白川:え、あんなに優しくしておいて、今更面倒くさい、ですか。
九数:あ、ああ。
白川、九数を殴り飛ばす
九数:!!?
白川:ふざけるな、ふざけるな、ふざけるな!!!!愛花はこの何倍も傷付いているんだっ!お前なんかに愛花の何が分かる!!お前ら全員死ねばいい!!!死ね!死ね!死ね…っ!
白川、九数に馬乗りになって九数を殴り続ける。
そこに愛花が通りかかる。
愛花:やめて…っ!!
白川:愛花?!
九数:愛花ちゃん…
愛花:やめて、やめて、お願い…
白川:ち、違うんだ…
愛花:白川、ちょっと来て。
白川:え、ちょ、愛花…?
愛花、白川を教室の外に連れ出す。
暗転
明転
場所は白川の教室。セットはそのまま。
愛花:なんで、なんで先輩のこと殴ったりなんかしたの…?
白川:それは、あいつが愛花のこと…あ。(口に出してはいけないと思って口をつぐむ)
愛花:やっぱり…
白川:え?
愛花:やっぱりそんなんだ。あたしのせいでみんなが不幸になる。
白川:そ、それは違うよ。
愛花:違わない!
白川:違う!!
間
白川:愛花は知らないかもしれないけれど、僕は愛花のおかげで幸せなんだよ。
愛花:え?
白川:愛花のこと意識し始めたのは小4のころ。一人でも堂々としててかっこ良くて、それでもやっぱり考えていることとか女の子らしくて。僕頭悪くて勉強できないから学校に来るのがいつも苦痛だった。でも、愛花にあえると思ったらそれだけでなぜか元気が出てきて、それで…
愛花:それは全部昔の話でしょ…
白川:違う!今も僕が生きる全てのことをがんばれているのは愛花、お前のおかげなんだ。いつか僕も九数先輩みたいに愛花に頼られたいって思って、それで…

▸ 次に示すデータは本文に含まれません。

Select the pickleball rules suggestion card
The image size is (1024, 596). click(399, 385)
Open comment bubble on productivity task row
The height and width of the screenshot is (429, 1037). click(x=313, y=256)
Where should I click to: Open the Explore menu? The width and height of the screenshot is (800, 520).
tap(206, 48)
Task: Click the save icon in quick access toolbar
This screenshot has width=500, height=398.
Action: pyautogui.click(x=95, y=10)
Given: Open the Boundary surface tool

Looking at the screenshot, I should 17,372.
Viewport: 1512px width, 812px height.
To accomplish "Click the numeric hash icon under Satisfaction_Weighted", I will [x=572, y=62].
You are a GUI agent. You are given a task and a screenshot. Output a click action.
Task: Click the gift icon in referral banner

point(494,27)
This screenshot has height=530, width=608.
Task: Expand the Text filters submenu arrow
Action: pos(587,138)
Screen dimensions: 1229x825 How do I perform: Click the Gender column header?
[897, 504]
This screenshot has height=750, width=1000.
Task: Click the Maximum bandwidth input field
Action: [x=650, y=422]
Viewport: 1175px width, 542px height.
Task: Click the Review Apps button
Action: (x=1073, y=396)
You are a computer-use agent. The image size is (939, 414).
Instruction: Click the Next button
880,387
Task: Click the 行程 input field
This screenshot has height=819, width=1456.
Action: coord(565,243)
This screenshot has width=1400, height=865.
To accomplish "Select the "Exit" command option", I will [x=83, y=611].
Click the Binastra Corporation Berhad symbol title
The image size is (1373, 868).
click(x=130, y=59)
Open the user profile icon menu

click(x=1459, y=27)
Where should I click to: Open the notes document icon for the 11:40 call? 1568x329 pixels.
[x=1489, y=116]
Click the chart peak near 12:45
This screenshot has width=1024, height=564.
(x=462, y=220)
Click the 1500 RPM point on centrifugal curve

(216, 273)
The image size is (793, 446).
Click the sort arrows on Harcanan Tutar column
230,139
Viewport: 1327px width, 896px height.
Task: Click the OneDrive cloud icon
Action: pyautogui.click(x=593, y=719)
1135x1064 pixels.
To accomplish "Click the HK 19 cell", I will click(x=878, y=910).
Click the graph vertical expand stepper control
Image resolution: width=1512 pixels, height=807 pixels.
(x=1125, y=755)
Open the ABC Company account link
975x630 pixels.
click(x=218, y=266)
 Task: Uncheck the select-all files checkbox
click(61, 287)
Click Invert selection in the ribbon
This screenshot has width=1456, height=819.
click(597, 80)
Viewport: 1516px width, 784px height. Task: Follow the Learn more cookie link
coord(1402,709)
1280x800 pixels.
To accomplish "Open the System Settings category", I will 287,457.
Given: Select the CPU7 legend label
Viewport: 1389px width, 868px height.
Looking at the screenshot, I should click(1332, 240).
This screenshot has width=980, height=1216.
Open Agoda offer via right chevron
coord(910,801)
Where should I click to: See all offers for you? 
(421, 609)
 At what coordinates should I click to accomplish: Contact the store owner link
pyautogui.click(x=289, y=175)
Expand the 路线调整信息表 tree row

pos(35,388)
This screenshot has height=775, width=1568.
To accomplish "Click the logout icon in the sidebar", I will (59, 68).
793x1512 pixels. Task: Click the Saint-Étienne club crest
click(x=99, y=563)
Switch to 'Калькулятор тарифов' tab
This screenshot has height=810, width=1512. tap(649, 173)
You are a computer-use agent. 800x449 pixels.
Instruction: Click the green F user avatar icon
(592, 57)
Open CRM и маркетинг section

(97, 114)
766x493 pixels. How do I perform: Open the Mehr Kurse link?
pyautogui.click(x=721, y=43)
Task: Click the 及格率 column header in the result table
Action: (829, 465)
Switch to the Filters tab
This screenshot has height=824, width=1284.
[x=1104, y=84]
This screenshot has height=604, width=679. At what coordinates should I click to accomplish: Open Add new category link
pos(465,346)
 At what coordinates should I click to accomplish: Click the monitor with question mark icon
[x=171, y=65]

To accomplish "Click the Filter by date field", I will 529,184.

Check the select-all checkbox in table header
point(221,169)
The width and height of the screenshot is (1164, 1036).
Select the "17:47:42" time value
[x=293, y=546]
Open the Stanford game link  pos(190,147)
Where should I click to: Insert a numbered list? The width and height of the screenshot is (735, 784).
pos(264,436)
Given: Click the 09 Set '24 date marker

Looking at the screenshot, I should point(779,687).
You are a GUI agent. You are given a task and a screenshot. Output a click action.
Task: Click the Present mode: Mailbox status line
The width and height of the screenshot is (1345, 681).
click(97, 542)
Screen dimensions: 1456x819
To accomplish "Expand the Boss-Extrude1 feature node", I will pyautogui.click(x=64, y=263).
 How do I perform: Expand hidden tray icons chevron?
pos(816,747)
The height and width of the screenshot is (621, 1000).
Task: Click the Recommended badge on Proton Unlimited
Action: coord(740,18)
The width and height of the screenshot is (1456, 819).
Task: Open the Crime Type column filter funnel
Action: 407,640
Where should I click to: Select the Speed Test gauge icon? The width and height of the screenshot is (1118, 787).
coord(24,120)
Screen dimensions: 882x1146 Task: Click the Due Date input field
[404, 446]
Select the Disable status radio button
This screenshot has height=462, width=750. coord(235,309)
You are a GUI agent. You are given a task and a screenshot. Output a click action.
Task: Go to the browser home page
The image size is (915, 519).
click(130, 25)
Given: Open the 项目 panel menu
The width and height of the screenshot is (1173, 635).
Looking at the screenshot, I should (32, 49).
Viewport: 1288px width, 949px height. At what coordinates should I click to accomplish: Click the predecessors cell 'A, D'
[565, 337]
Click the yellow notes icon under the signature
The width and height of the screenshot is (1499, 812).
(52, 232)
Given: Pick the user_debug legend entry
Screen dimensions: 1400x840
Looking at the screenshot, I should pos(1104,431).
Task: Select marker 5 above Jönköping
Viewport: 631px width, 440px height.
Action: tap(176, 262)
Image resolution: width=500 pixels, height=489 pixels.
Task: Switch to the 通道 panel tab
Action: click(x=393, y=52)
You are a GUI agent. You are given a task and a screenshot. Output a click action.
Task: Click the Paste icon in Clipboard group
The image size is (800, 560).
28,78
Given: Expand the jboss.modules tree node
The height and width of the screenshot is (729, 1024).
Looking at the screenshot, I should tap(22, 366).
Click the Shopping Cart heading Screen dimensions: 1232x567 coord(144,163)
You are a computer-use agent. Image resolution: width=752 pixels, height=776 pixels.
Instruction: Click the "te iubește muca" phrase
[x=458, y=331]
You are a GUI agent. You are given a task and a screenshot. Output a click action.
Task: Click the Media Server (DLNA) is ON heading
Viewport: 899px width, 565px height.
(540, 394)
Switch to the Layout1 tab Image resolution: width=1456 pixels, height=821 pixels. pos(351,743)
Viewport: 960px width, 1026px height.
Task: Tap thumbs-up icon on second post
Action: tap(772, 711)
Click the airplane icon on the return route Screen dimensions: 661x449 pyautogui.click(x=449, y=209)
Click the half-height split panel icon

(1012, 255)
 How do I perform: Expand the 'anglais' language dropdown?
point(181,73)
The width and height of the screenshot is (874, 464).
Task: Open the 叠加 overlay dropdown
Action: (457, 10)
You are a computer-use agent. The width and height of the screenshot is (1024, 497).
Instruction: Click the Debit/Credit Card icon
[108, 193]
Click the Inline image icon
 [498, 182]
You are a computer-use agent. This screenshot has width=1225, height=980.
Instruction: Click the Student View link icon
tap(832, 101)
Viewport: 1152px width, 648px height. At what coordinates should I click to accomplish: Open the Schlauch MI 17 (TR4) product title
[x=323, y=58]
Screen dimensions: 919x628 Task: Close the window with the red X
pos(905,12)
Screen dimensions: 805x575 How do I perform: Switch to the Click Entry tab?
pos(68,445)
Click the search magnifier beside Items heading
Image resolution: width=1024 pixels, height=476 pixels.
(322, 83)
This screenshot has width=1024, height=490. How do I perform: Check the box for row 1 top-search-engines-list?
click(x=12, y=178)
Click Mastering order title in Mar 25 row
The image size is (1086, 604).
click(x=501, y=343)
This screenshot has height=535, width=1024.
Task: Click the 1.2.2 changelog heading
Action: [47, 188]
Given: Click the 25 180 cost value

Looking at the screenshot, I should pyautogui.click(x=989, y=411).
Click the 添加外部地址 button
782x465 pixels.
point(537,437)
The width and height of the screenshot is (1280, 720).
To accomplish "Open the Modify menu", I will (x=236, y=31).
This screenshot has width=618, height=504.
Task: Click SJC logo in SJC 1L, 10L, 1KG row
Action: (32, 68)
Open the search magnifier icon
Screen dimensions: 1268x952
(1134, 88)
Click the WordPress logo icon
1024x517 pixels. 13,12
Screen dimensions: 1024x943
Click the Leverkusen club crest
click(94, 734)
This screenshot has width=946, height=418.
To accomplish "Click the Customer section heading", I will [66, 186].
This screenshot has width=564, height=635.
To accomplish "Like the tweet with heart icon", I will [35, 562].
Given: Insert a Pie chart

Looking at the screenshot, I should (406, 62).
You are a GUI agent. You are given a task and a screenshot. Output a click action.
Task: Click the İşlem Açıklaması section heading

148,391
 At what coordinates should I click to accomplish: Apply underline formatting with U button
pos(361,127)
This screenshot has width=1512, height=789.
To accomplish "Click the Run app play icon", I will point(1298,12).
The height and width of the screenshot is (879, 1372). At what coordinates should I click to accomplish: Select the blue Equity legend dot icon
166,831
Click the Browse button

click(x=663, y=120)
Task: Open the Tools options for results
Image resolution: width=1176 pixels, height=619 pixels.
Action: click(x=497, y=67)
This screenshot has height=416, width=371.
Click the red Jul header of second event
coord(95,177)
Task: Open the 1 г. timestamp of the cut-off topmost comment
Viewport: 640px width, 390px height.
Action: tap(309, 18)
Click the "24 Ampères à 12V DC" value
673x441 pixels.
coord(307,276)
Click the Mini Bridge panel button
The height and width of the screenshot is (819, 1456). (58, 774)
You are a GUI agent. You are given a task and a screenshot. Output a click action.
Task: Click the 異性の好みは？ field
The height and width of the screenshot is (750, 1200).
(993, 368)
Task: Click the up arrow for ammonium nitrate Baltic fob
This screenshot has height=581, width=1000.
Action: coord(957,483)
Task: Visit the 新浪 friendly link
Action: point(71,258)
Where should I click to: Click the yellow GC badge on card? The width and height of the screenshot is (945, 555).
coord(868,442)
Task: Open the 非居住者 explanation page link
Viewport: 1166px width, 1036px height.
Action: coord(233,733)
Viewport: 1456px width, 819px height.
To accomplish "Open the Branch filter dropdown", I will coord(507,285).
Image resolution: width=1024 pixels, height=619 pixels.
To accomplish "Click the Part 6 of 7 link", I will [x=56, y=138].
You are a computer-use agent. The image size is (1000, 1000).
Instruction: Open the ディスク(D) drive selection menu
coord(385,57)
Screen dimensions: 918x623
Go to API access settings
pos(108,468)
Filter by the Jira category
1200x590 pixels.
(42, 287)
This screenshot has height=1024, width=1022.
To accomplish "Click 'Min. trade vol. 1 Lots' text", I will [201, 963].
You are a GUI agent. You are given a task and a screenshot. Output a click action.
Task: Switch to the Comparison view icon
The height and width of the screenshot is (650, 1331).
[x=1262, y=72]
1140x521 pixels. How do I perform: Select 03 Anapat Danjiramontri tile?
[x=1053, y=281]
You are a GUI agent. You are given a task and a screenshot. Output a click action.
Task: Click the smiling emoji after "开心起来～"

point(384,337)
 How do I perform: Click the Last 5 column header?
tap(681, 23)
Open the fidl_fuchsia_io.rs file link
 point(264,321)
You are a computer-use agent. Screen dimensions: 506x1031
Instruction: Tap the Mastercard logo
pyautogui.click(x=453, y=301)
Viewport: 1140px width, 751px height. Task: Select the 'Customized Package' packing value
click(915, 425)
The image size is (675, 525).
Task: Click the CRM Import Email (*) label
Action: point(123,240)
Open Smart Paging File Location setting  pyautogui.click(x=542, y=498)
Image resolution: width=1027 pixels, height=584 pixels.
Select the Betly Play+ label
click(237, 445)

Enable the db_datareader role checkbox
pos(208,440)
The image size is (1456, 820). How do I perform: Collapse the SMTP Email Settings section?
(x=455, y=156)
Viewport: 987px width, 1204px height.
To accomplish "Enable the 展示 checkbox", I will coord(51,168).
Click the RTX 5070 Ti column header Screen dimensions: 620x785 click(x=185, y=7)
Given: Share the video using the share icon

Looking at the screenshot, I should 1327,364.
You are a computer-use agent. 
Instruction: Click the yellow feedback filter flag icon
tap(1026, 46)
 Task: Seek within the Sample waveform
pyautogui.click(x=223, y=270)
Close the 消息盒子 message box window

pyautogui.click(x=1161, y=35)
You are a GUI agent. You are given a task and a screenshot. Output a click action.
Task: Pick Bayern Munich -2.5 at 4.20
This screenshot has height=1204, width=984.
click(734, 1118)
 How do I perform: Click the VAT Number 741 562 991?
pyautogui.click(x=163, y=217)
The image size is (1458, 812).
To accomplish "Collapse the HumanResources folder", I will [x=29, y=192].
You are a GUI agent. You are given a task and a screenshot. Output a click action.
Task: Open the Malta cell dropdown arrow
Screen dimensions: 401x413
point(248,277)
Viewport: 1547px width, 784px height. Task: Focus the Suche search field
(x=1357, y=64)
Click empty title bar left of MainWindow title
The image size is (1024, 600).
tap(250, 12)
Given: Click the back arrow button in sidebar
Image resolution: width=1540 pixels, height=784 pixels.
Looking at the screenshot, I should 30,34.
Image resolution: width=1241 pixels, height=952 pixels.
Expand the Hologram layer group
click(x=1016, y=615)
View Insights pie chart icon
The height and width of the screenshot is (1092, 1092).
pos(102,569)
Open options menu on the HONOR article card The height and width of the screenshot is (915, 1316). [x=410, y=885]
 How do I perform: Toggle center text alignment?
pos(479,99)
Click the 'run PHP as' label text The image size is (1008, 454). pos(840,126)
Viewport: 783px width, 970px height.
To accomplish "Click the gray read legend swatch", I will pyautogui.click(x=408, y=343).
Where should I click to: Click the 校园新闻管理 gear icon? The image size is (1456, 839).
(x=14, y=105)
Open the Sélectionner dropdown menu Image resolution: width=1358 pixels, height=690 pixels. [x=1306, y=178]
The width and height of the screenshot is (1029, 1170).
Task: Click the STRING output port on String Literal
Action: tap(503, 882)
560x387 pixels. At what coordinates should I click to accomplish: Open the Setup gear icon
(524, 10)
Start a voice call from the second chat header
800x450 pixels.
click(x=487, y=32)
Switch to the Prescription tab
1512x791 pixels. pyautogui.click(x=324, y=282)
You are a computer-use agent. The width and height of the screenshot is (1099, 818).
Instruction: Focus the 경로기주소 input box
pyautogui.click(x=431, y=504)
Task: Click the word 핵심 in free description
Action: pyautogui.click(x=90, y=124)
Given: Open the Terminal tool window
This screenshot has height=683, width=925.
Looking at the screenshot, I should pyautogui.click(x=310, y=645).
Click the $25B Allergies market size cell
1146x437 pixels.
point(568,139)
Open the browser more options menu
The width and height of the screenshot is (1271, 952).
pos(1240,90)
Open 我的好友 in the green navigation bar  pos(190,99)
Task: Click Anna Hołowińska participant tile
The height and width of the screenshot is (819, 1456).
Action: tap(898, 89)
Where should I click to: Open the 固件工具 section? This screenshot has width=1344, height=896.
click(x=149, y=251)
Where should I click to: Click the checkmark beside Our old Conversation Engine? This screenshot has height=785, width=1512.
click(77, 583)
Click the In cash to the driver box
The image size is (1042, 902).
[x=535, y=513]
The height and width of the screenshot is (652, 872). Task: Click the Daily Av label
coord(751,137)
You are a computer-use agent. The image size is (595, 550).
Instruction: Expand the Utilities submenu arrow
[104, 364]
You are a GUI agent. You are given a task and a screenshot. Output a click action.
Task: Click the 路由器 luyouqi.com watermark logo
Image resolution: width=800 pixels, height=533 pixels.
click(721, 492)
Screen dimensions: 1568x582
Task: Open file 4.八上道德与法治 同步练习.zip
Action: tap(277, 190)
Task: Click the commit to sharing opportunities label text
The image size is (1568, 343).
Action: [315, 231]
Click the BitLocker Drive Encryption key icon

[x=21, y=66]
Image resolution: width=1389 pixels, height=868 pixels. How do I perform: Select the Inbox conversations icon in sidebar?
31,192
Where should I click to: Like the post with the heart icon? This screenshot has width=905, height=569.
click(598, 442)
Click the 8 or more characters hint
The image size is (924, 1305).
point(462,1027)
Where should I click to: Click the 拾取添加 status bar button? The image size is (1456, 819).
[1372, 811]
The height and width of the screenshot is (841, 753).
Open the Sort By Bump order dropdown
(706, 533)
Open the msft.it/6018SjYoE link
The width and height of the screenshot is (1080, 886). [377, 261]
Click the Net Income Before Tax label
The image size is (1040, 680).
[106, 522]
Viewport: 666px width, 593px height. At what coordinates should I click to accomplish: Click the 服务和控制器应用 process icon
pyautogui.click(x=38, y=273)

愛花:でも、違うの。あたしは九数先輩の役に立ちたいだけであって、あなたがあたしのことどう思っているかなんて関係な…
白川:なんで、なんでだよ…
愛花:白川…?
白川:僕はこんなに愛花のこと思っているのに、なんで振り向いてくれないんだ…。
愛花:し、白川?なんか変だよ?どうしたの…?
愛花、白川に近づく。
白川、愛花を机に押しつける
愛花:…?!
白川、ポケットに入れていた彫刻刀を取り出し、愛花の首に刃を当てる。
美穂が少し離れたところに登場。
白川:ああ、愛花、今気が付いた。僕愛花のこと独り占めしたかったんだ。
愛花:…へ?
白川:僕は馬鹿だ。愛花に幸せになってほしかった。なのに幸せに出来ていないんだ。
愛花:…
白川:愛花。愛花の幸せは、なに?
愛花:私の幸せ……私の幸せは九数先輩に愛されること…
白川:(失笑)違うよ、愛花。
愛花:へ……?
白川:愛花の幸せは、愛花のことを死ぬほど思っている僕と一緒になることなんだよ…?
愛花:……は?
白川:でも、わかってる。愛花。もう愛花が僕のこと好きになってくれないことはよくわかってる。でも僕は愛花のこと、独り占めしたい。だから…
白川、ポケットから彫刻刀を取り出す。
愛花:し、白川、なにを…
白川:僕が君のことを幸せにしてあげるよ。
愛花:し、白川…?
白川:愛花、愛しているよ…
白川、愛花のことを彫刻刀で刺そうと彫刻刀を振り上げる。
暗転
第十章
回想終了。場所は教室。セットはそのまま。
白川、九数、美穂、
美穂:…わ、私、見たんです。鈴木愛花さんが殺されるところ…。
一同、シーン
美穂:す、鈴木愛花さんを殺したのは…白川君、あなたです、よね…?
間
白川:な、なにを言うんだ。僕は死ぬほど愛花のことを愛していた。こんな僕が愛花のことを殺すわけないだろう。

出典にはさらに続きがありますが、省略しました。